In Ticino vi sono attualmente 16 Autorità regionali di protezione presenti sul territorio – evoluzione delle Delegazioni tutorie comunali e delle Commissioni tutorie regionali – di natura amministrativa e con un’organizzazione comunale-intercomunale. La riorganizzazione oggetto del progetto di Messaggio governativo in consultazione dal Dipartimento delle istituzioni prevede l’istituzione di una nuova Autorità giudiziaria specializzata nel diritto di protezione, le nuove Preture di protezione.

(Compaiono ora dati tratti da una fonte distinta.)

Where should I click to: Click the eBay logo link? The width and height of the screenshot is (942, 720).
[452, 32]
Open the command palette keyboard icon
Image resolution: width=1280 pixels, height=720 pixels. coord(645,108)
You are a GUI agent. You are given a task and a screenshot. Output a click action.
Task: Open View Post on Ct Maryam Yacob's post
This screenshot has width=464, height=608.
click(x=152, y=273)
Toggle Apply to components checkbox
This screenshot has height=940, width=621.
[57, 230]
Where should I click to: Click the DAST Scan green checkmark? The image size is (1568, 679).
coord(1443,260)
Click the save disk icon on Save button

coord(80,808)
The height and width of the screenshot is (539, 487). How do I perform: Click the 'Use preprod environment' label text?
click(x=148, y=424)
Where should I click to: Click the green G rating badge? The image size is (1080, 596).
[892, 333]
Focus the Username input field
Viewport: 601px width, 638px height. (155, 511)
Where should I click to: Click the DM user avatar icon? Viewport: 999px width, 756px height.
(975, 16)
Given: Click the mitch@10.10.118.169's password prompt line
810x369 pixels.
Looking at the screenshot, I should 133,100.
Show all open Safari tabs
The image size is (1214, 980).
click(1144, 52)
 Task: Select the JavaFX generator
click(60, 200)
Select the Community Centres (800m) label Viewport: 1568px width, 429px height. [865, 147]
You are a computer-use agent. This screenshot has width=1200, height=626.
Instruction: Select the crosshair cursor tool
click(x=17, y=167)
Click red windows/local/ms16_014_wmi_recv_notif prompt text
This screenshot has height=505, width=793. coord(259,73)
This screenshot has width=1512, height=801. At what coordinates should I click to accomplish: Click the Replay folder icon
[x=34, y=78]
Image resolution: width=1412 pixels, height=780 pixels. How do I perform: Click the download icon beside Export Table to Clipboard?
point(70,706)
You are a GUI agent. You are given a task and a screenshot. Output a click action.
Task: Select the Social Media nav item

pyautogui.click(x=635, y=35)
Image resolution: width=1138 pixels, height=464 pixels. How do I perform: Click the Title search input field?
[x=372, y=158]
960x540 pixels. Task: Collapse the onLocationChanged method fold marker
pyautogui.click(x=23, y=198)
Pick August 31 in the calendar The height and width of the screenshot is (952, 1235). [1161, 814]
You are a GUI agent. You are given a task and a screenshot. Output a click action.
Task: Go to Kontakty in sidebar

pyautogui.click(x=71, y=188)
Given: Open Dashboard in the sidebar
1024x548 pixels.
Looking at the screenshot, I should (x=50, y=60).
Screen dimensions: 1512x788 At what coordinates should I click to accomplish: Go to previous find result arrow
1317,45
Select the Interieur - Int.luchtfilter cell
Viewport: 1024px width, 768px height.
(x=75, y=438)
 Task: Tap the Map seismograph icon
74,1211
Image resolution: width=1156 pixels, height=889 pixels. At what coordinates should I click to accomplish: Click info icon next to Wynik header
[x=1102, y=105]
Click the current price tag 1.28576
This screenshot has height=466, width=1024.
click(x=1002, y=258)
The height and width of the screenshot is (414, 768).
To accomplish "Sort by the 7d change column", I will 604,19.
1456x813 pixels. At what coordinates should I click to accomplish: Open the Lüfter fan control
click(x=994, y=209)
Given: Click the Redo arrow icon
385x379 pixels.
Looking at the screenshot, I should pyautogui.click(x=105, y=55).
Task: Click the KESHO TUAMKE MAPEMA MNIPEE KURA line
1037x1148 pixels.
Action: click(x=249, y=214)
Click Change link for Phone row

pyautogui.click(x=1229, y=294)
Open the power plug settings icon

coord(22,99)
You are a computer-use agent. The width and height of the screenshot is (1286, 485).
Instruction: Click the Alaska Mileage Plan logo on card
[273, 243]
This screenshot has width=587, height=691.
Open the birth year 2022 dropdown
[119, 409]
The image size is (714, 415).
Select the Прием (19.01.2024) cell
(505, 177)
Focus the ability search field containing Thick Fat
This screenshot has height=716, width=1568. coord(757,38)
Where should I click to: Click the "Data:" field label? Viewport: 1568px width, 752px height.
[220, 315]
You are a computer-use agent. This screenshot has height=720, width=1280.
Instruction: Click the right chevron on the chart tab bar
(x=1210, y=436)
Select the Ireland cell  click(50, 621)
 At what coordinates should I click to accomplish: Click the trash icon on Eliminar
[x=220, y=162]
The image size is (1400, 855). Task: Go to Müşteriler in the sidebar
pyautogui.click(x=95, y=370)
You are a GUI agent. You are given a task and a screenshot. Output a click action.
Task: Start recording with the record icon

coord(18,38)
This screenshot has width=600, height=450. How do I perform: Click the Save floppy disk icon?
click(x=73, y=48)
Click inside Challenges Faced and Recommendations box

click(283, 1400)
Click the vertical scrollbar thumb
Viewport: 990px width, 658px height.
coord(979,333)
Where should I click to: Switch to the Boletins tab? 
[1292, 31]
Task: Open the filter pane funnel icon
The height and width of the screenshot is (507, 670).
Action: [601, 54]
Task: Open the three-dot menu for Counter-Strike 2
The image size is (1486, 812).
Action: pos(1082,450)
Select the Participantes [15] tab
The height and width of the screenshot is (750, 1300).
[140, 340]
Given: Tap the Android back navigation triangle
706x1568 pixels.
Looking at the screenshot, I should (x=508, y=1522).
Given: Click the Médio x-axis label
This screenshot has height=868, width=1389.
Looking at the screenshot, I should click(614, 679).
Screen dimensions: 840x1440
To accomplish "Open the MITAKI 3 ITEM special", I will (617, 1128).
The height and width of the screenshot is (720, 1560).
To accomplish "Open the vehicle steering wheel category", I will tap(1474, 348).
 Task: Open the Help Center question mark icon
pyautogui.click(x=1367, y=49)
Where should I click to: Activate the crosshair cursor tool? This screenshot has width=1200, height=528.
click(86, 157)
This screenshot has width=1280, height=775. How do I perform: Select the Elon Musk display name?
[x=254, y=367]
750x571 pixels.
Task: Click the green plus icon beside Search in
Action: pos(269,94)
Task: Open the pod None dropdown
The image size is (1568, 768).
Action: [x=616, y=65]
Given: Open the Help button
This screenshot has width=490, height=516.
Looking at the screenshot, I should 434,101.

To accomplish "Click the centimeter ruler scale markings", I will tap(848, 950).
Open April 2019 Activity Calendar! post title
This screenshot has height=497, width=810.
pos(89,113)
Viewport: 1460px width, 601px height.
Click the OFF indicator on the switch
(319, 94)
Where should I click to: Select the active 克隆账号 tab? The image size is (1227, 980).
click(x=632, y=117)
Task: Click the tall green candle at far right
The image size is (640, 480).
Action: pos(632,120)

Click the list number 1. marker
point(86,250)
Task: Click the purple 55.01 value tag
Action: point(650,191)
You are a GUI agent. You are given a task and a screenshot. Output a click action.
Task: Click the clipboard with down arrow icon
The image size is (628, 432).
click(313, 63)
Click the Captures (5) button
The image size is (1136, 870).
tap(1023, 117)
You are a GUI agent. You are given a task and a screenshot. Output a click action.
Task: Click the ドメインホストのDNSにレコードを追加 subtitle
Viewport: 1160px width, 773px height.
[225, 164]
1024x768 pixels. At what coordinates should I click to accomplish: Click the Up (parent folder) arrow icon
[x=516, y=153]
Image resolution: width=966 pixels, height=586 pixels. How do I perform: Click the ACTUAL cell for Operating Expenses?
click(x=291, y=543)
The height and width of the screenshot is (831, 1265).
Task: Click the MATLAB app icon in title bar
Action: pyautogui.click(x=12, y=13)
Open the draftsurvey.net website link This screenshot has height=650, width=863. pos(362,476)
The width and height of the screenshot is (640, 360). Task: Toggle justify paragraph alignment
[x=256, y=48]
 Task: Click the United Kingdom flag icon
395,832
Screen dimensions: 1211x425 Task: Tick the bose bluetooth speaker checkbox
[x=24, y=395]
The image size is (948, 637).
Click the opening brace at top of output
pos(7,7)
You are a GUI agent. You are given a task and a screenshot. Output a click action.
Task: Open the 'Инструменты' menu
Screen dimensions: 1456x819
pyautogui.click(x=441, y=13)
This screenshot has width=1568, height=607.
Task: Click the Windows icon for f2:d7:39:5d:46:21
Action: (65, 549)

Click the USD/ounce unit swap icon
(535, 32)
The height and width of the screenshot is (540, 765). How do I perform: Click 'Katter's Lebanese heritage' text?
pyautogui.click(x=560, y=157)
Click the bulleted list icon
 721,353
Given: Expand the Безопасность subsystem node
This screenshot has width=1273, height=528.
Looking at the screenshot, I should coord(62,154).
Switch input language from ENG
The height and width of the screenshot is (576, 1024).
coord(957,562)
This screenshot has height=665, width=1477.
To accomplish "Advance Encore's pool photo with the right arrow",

Il nuovo modello organizzativo si basa sulla “cantonalizzazione” delle Autorità di protezione, con il passaggio delle competenze sul loro funzionamento dai Comuni al Cantone, e sulla “giudiziarizzazione” del sistema mediante una nuova Autorità giudiziaria. L’indirizzo innovativo proposto permette di meglio ossequiare il vincolo di specializzazione dell’Autorità di protezione sancito dal diritto federale, per il quale l’Autorità deve disporre di competenze interdisciplinari in altri ambiti oltre al diritto quali ad esempio il lavoro sociale, la psicologia o la pedagogia e il campo medico.  
La riorganizzazione proposta mira quindi a migliorare il funzionamento dell’Autorità chiamata a giudicare in questo settore sensibile e delicato della nostra società. Una riorganizzazione che rappresenta una priorità del Consiglio di Stato nonché un tassello essenziale nella riforma della Giustizia cantonale promossa dal Dipartimento delle istituzioni, proponendo elementi innovativi a livello organizzativo e procedurale che si intende valutare anche per altri settori della Giustizia cantonale.    
L’istituzione delle nuove Preture di protezione presenti sull’intero territorio cantonale è sancita nella Costituzione cantonale e nella Legge sull’organizzazione giudiziaria. Le modifiche costituzionali, se la riforma troverà l’approvazione da parte del Gran Consiglio, dovranno quindi essere avallate in votazione popolare. In termini di risorse umane, la nuova Autorità giudiziaria sarà composta da circa 90 unità di lavoro a tempo pieno, presenti in varie sedi e sottosedi collocate sul territorio, di modo da garantire la prossimità. Dal punto di vista finanziario, l’onere netto supplementare a carico del Cantone è stimato in 13.4 milioni di franchi. L’importo è contemplato nella riforma “Ticino 2020”, nell’ottica della sua neutralizzazione nel computo globale dell’onere finanziario tra i due livelli istituzionali.
Riguardo alle tempistiche di entrata in funzione della nuova Autorità giudiziaria, tenuto conto del superamento delle varie tappe istituzionali e dell’ampia portata della riforma, si stima che le Preture di protezione potrebbero entrare in vigore nel 2024.  
La procedura di consultazione – interamente in forma digitale – sarà aperta dal 1° febbraio al 31 marzo 2021 e coinvolgerà circa 200 attori interessati dalla riorganizzazione (Partiti, gruppi e movimenti politici presenti in Gran Consiglio, Comuni, Autorità giudiziarie, Autorità amministrative, Ordini, Associazioni ed enti, ecc.).